(Source passage)

───

Adaption can also be found in the speech rate. It has been shown that speakers use more speech, produce more content in their speech and also that they include more details in their speech if there is a gap in common ground between speaker and listener (Campisi & Özyürek, 2013; Isaac & Clark, 1987). This result thus opposes the findings of studies concerning speech in noisy environments: it was found that speaker decrease their speech rate when communicating in noise.

2.5 Communicative strategies

2.5.1 Communicative intent

Trujillo, Simanova, Bekkering & Özyürek (2018) have studied the communicative actions and gestures in the context of production and comprehension. They state that, for communication in general, there are two requirements: the speaker must make the communicative intention recognisable for the listener, and they must represent the semantic information that they want the listener to observe (p. 38-39). In their first experiment, they asked participants to perform sets of everyday actions using objects (for example pour the water into the glass), in either a more communicative or less communicative context. In the more communicative context, the participants were told a confederate would watch them through a camera placed directly in front of them to study their gestures. In the less communicative context, they were told the confederate would watch them through the camera to learn about the set-up of the experiment. Furthermore, they were split into an action group and a gesture group. The former was asked

(23)

[22]

to perform the action using the presented objects, the latter to gesture the action, i.e. to perform the action as if using the objects but without touching them. The results showed that both of the modalities were regulated in size, number of submovements and maximum amplitude: in a more communicative context, gestures were made larger, had greater vertical amplitude and had a more complex movement in comparison to the less communicative context. On top of that, in the more communicative context, both modalities contained more addressee-directed eye-gaze. In the second experiment, participants were shown videos containing the same stimuli as in experiment 1, and were asked to judge whether an action was performed for the speaker self or for the listener, thus being communicative or non-communicative. It was found that not so much the kinematics but the addressee-directed eye-gaze were considered cues for communicative intent. In a third experiment, which focused on the kinematics alone without the addressee-directed eye-gaze, the faces of the actors in the videos were blocked. This resulted in a marginal increase in recognition in a more-communicative context than in a less-more-communicative. In the gesture modality, a strong relation was observed between the increased maximum amplitude and a higher recognition rate, suggesting that the participants interpreted kinematics more easily as more communicative. The authors propose that eye-gaze serves to initiate interaction, while kinematics enhance the legibility of the movement.

───

(Source material)
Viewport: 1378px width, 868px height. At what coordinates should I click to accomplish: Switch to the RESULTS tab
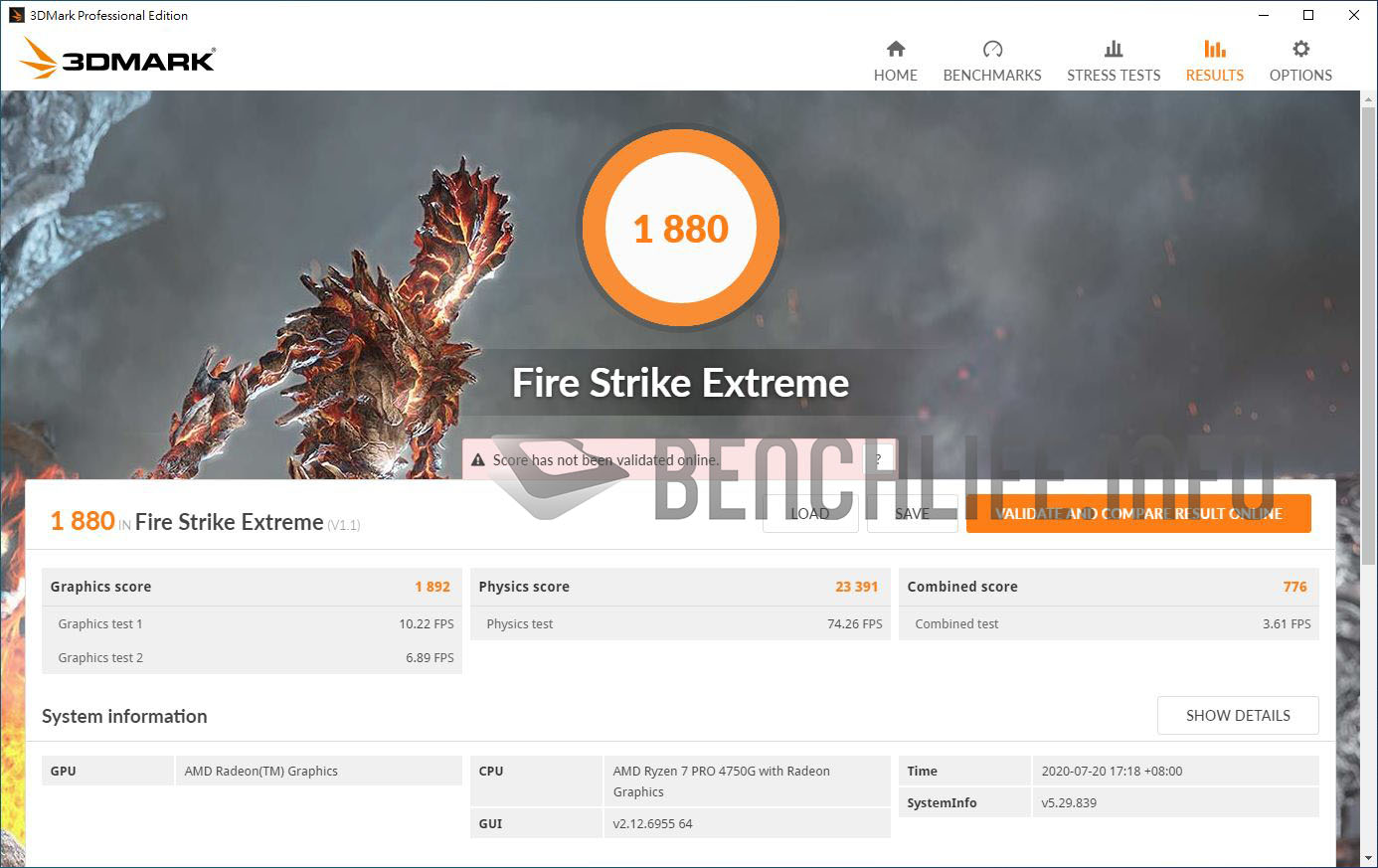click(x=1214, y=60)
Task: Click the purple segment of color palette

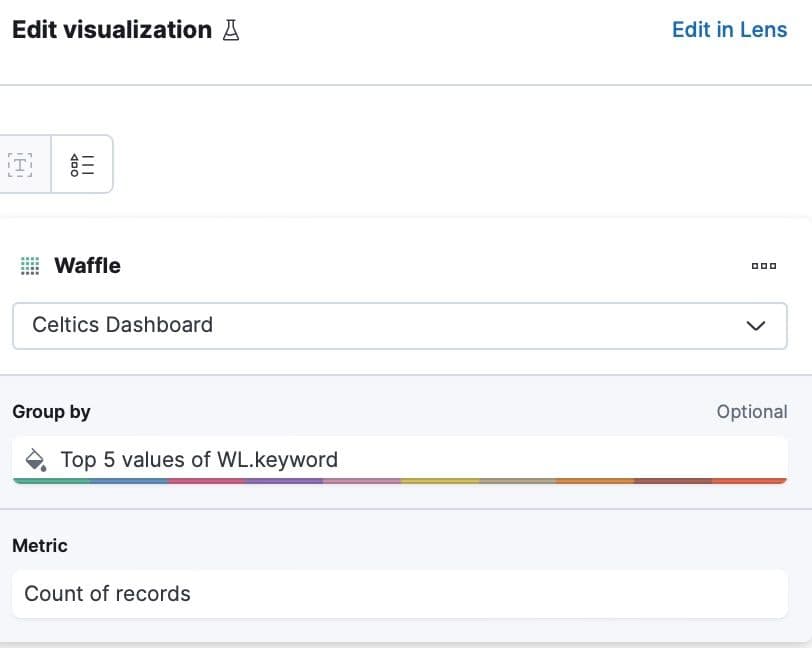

───

(Problems)
a – Please translate this sentence from the passage on communicative strategies into Spanish: "The authors propose that eye-gaze serves to initiate interaction, while kinematics enhance the legibility of the movement."
b – Duplicate the part of the communicative strategies passage starting with "Adaption can also" and going on through "communicating in noise.".

(Solutions to the problems)
a – Los autores proponen que la mirada sirve para iniciar la interacción, mientras que la cinemática mejora la legibilidad del movimiento.

b –
Adaption can also be found in the speech rate. It has been shown that speakers use more speech, produce more content in their speech and also that they include more details in their speech if there is a gap in common ground between speaker and listener (Campisi & Özyürek, 2013; Isaac & Clark, 1987). This result thus opposes the findings of studies concerning speech in noisy environments: it was found that speaker decrease their speech rate when communicating in noise.